- Фрагмент документа:
========================================

Однако если родство различных мифологий и было бы объяснимо внешне и
механически, можно ли было бы нам превозмочь себя и так легкомысленно
поступить с великим фактом, который надо чтить как могучее средство
развития подлинной теории: ведь все равно оставалась бы прежняя
предпосылка, а именно то, что мифология возникает лишь в народе, среди
народа. Но мне представляется, что как раз то, в чем до сих пор никто
никогда не находил для себя преткновения, весьма нуждается в исследовании,
вообще говоря, мыслимо ли, чтобы мифология выходила из народа и возникала в
народе? Ибо начнем сначала: что такое народ, отчего он становится народом?
Бесспорно, не от того, что большее или меньшее число физически сходных
индивидуумов сосуществуют в пространстве, но в силу общности сознания. Лишь
непосредственное выражение такой общности - общность языка; однако в чем
искать нам эту самую общность, в чем - основание ее, если не в общности
взгляда на мир, а этот последний - в чем изначально содержится он, в чем
дан он народу, если не в мифологии? Поэтому представляется немыслимым,
чтобы к наличествующему уже народу прибавлялась еще и мифология, будь то
изобретенная отдельными индивидуумами в народе, будь то возникшая как
общее, подобное инстинкту порождение. Все это представляется невозможным,
потому что немыслимо, чтобы народ был и чтобы у него не было своей
мифологии.

Быть может, кто-нибудь решит возражать нам так: народ связывает в целое
какое-то общее дело, например земледелие, торговля, общие нравы,
законодательство, власти и т. д. Конечно, и это относится к понятию народа,
однако, кажется, нет даже смысла напоминать о том, сколь проникновенно
взаимозависят у каждого народа власть, законодательство, нравы, даже
занятия и дела с представлениями народа о Богах. Вопрос и состоит ведь в
том, можно ли мыслить все это заведомо предполагаемое и безусловно данное
вместе с понятием народа помимо религиозных представлений, которые никогда
не обходятся без мифологии. Нам возразят на это, что есть такие племена, у
которых не обнаружено ни следа религиозных, а следовательно, и
мифологических представлений. Сюда относятся, к примеру, уже упомянутые
племена Южной Америки, которые лишь наружно напоминают людей. Однако
они-то, как сообщает Азара, и живут, словно животные полевые, вне всякой
общности между собой - они не признают над собою власти, ни зримой, ни
незримой, они друг для друга чужаки, словно животные одного вида, и они не
составляют народа, как не составляют народа волки и лисы, и живут они куда
обособленнее, нежели обитающие и трудящиеся сообща звери, как-то: бобры,
муравьи и пчелы. Напрасно пытаться превратить их в народ, т. е. создать
социальные связи между ними. Если вводить таковые насильственно, это
поведет к их гибели -в доказательство того, что ни божеская, ни
человеческая власть не в силах превратить в народ не родившееся народом,-
где нет изначального единства и общности сознания, там его не произвести на
свет.

========================================

- Материал задания:
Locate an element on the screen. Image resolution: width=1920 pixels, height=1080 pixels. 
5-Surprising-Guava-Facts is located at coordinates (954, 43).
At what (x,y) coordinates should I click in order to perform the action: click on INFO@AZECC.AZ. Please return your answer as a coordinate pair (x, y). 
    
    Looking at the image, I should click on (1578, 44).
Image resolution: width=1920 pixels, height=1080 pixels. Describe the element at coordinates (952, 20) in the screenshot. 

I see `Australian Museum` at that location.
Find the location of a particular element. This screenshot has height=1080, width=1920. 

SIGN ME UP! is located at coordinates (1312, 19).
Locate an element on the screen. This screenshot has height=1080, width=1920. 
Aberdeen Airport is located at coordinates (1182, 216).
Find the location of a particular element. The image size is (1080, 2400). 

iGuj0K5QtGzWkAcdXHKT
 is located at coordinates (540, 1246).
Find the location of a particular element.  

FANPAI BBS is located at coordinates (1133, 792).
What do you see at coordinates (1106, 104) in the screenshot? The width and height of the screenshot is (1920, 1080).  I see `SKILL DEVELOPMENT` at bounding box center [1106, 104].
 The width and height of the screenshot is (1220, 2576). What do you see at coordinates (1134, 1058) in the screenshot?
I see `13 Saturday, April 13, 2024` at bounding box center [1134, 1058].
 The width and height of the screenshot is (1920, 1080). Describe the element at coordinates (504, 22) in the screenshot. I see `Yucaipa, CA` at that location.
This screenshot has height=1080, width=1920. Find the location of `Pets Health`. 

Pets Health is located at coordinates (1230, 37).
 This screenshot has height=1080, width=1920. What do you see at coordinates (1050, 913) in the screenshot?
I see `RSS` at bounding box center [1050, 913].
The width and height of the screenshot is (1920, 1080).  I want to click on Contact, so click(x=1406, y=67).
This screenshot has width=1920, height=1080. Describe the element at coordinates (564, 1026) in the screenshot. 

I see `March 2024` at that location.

========================================

- Формулировка задания 1: Обнови отрывок о мифологии и народе от «Однако если родство» до «он становится народом?»: замени «великим фактом» на «важным фактом».
- Формулировка задания 2: Перепечатай без изменений записи с самого их начала до строки с «FANPAI BBS is» включительно.
Текст и записи никак не связаны друг с другом.

- Письменный ответ 1:
Однако если родство различных мифологий и было бы объяснимо внешне и
механически, можно ли было бы нам превозмочь себя и так легкомысленно
поступить с важным фактом, который надо чтить как могучее средство
развития подлинной теории: ведь все равно оставалась бы прежняя
предпосылка, а именно то, что мифология возникает лишь в народе, среди
народа. Но мне представляется, что как раз то, в чем до сих пор никто
никогда не находил для себя преткновения, весьма нуждается в исследовании,
вообще говоря, мыслимо ли, чтобы мифология выходила из народа и возникала в
народе? Ибо начнем сначала: что такое народ, отчего он становится народом?

- Письменный ответ 2:
Locate an element on the screen. Image resolution: width=1920 pixels, height=1080 pixels. 
5-Surprising-Guava-Facts is located at coordinates (954, 43).
At what (x,y) coordinates should I click in order to perform the action: click on INFO@AZECC.AZ. Please return your answer as a coordinate pair (x, y). 
    
    Looking at the image, I should click on (1578, 44).
Image resolution: width=1920 pixels, height=1080 pixels. Describe the element at coordinates (952, 20) in the screenshot. 

I see `Australian Museum` at that location.
Find the location of a particular element. This screenshot has height=1080, width=1920. 

SIGN ME UP! is located at coordinates (1312, 19).
Locate an element on the screen. This screenshot has height=1080, width=1920. 
Aberdeen Airport is located at coordinates (1182, 216).
Find the location of a particular element. The image size is (1080, 2400). 

iGuj0K5QtGzWkAcdXHKT
 is located at coordinates (540, 1246).
Find the location of a particular element.  

FANPAI BBS is located at coordinates (1133, 792).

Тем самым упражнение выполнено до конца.